Quels sont les effets indésirables fréquents ?
Les plus souvent rapportés sont la somnolence, l'augmentation de l'appétit et la prise de poids, la sécheresse de la bouche, la constipation, les vertiges et les maux de tête. Certains signes doivent être signalés sans attendre : fièvre, mal de gorge ou aphtes, jaunissement de la peau, convulsions, confusion, ou pensées suicidaires en début de traitement. La liste complète et les fréquences officielles figurent dans la notice.
Peut-on boire de l'alcool ?
Il vaut mieux l'éviter. L'alcool additionne ses effets à ceux de la mirtazapine sur la vigilance : la somnolence et le ralentissement s'accentuent, la conduite devient dangereuse. Il perturbe par ailleurs le sommeil et l'humeur, c'est-à-dire ce que le traitement cherche précisément à corriger. Si la consommation est difficile à réduire, parlez-en au médecin plutôt que de modifier le traitement de votre côté.

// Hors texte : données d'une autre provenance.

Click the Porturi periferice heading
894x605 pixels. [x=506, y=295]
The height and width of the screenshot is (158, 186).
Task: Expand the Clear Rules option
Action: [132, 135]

Comment renouveler l'ordonnance ?
Pas par nous, pour le moment. Nous n'évaluons pas les antidépresseurs en ligne, pas même pour poursuivre un traitement déjà instauré, et nous ne vous facturons donc rien à ce titre. Pour un renouvellement, adressez-vous à votre médecin traitant ou au psychiatre qui vous suit, sans attendre l'épuisement de votre traitement.